### PROBLEM DESCRIPTION
Every line below between the line holding "Cobra Lan cup 2x2 (701, 1475)" and the line holding "карта форума (204, 2538)", inclusive, should be repeated exactly, and all other lines omitted.
○ ○ ○ ○ ○
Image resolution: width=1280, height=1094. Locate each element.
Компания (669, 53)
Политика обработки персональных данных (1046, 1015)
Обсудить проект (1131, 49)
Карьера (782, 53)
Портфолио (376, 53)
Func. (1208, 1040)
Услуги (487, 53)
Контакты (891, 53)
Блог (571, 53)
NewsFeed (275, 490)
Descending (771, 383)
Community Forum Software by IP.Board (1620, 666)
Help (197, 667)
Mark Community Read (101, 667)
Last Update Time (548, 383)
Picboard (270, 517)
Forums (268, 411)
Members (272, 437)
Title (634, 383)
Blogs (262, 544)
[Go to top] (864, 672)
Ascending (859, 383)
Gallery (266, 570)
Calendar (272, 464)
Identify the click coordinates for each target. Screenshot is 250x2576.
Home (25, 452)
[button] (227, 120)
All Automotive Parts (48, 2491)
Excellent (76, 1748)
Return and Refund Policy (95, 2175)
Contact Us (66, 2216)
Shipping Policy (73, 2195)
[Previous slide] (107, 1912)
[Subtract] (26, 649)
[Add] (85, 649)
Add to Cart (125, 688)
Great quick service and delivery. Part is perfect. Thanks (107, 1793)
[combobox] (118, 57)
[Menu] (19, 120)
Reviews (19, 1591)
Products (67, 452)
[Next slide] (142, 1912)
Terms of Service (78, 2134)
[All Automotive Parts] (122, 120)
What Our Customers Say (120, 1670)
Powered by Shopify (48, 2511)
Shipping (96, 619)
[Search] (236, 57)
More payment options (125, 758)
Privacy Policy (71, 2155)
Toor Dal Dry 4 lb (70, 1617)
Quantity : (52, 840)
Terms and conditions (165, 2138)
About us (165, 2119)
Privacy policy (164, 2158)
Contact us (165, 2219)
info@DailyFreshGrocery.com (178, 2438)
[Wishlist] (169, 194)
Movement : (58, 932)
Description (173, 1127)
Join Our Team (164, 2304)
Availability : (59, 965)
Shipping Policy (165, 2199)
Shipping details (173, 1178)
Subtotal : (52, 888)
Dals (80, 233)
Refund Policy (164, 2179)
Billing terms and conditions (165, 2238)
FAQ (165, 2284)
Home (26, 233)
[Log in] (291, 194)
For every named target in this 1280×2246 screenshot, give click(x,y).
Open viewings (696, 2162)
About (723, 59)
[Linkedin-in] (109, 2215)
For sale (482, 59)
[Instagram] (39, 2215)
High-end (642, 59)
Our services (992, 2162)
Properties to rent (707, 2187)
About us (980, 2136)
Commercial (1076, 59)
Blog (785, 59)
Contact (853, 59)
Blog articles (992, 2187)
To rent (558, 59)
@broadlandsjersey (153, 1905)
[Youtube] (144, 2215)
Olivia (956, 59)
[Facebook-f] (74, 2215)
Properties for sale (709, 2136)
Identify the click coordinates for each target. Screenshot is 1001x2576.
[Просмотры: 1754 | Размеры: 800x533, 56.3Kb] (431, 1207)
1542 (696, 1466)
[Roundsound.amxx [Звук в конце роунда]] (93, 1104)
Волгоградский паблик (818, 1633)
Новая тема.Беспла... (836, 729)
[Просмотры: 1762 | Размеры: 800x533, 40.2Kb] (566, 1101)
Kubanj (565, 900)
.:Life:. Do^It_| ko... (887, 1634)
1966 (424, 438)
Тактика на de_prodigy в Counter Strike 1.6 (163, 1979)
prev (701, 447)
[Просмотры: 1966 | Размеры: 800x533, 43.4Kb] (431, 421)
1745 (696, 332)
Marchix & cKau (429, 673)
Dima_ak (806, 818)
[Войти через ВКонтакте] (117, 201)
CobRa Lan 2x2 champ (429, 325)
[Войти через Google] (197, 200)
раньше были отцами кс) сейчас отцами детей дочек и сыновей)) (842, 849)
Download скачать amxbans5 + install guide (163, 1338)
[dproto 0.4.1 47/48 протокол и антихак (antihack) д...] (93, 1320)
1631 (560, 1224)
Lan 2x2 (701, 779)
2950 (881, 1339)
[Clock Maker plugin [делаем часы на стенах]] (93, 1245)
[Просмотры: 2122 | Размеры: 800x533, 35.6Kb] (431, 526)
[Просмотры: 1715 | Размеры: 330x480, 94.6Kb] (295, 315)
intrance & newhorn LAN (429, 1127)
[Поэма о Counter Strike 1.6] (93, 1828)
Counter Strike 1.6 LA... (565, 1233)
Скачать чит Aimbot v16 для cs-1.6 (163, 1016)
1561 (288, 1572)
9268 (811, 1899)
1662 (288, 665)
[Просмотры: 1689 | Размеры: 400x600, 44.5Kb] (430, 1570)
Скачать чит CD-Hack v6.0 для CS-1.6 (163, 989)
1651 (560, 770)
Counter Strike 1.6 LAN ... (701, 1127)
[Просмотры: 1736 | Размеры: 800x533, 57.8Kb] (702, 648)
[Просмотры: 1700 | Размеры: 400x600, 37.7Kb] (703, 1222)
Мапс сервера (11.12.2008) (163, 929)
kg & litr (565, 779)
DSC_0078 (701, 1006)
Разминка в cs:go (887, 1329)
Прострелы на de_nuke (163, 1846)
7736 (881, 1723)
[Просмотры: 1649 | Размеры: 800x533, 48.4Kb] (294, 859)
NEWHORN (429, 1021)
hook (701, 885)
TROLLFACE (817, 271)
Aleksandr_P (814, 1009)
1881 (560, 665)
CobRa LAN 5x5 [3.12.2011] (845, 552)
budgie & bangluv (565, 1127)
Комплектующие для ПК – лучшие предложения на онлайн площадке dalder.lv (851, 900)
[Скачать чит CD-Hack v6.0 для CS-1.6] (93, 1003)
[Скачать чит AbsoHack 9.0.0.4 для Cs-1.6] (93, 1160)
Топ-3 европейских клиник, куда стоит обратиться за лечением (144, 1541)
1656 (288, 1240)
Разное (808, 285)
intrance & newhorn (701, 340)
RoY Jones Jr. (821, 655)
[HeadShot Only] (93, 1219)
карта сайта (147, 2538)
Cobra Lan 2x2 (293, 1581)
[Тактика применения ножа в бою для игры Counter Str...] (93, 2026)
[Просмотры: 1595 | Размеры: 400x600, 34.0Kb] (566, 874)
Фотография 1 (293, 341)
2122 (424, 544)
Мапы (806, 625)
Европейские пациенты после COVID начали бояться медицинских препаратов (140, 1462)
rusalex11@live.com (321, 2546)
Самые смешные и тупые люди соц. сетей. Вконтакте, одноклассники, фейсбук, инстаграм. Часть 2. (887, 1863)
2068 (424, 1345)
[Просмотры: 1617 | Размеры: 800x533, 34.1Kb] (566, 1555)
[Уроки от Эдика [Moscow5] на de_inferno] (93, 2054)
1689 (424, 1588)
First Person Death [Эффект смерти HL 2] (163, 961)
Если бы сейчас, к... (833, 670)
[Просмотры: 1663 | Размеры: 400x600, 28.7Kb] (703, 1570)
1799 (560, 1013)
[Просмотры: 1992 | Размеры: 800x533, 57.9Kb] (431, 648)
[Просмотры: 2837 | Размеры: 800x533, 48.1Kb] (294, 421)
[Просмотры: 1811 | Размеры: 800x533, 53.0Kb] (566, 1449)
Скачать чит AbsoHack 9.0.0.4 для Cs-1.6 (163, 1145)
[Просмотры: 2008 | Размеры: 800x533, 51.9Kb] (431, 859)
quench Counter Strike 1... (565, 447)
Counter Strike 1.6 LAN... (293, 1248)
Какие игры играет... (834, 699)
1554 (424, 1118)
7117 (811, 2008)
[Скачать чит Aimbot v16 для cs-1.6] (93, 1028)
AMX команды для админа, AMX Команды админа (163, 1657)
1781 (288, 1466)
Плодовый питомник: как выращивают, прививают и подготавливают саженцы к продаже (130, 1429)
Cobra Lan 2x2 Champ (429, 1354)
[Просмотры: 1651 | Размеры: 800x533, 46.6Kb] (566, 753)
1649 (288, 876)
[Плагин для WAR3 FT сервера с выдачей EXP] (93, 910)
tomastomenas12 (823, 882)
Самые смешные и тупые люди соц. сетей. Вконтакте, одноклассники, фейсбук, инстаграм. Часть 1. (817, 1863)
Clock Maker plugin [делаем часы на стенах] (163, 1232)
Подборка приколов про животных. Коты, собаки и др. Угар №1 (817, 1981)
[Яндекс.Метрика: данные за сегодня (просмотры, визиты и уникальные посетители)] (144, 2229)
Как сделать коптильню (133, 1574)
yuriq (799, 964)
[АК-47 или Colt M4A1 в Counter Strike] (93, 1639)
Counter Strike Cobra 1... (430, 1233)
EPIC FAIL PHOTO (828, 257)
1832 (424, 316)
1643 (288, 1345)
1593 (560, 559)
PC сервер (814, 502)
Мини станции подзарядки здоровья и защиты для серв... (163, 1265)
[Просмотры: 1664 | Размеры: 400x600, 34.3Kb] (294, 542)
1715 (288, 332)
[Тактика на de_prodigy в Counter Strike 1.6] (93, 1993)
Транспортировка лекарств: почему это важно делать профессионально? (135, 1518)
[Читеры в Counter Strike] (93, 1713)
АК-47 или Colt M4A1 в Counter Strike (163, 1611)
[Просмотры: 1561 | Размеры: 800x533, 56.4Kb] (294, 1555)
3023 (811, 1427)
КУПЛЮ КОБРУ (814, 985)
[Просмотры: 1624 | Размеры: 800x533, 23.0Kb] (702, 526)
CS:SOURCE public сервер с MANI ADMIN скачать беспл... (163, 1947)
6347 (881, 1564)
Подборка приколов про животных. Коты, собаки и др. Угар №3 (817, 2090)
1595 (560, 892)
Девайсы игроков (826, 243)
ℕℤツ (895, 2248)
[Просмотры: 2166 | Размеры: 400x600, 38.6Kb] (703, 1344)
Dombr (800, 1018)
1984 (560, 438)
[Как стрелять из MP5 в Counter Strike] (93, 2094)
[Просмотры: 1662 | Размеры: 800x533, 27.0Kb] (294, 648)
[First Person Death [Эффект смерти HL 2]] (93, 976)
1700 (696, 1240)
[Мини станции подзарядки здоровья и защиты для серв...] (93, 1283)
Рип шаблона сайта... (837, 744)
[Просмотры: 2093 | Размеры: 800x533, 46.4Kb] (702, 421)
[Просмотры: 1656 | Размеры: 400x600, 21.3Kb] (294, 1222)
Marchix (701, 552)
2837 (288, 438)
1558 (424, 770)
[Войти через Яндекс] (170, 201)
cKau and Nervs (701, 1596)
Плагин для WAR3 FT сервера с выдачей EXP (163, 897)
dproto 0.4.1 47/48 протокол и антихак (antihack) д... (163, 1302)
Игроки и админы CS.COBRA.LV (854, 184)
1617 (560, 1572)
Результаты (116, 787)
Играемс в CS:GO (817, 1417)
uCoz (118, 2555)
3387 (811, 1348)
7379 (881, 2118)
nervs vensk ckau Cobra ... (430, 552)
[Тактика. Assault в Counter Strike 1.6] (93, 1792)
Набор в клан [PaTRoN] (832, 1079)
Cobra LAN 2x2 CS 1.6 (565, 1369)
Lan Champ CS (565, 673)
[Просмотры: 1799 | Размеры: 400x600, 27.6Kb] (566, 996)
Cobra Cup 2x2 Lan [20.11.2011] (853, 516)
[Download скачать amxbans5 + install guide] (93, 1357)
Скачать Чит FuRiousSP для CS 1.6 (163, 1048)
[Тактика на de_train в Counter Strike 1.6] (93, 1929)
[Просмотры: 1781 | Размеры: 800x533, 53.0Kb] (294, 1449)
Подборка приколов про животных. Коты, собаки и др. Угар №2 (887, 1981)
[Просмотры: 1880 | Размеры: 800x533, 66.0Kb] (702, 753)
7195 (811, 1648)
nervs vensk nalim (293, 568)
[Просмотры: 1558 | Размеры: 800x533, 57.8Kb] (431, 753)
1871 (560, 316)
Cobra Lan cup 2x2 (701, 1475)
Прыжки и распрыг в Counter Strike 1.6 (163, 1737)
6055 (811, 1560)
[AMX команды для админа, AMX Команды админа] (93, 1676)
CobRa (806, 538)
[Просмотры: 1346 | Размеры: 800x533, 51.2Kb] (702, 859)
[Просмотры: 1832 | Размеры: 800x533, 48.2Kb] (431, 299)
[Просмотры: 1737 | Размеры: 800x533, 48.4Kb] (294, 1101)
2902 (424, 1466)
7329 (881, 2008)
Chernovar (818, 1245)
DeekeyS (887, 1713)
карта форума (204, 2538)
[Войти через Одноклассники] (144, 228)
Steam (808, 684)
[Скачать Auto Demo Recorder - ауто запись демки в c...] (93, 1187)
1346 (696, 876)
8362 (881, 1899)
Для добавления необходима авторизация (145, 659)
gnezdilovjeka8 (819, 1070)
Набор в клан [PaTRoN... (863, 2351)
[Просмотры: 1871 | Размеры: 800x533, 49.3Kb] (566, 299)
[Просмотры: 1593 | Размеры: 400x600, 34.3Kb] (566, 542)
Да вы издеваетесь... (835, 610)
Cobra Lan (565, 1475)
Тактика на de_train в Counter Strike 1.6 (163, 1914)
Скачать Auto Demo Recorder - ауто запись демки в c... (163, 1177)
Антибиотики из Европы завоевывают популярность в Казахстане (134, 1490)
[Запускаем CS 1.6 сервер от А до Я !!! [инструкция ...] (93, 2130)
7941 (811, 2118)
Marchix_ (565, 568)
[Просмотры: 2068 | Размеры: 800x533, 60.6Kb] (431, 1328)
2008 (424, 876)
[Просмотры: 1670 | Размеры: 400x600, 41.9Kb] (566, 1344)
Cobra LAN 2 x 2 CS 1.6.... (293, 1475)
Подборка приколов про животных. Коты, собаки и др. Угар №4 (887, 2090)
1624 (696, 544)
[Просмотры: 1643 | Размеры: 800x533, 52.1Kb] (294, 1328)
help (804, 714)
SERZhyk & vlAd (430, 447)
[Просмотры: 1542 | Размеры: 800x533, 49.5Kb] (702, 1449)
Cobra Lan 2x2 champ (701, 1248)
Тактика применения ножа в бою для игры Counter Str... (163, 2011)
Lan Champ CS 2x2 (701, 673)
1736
○ ○ ○ ○ ○
### SOLUTION FOR THIS EXERCISE
Cobra Lan cup 2x2 (701, 1475)
Прыжки и распрыг в Counter Strike 1.6 (163, 1737)
6055 (811, 1560)
[AMX команды для админа, AMX Команды админа] (93, 1676)
CobRa (806, 538)
[Просмотры: 1346 | Размеры: 800x533, 51.2Kb] (702, 859)
[Просмотры: 1832 | Размеры: 800x533, 48.2Kb] (431, 299)
[Просмотры: 1737 | Размеры: 800x533, 48.4Kb] (294, 1101)
2902 (424, 1466)
7329 (881, 2008)
Chernovar (818, 1245)
DeekeyS (887, 1713)
карта форума (204, 2538)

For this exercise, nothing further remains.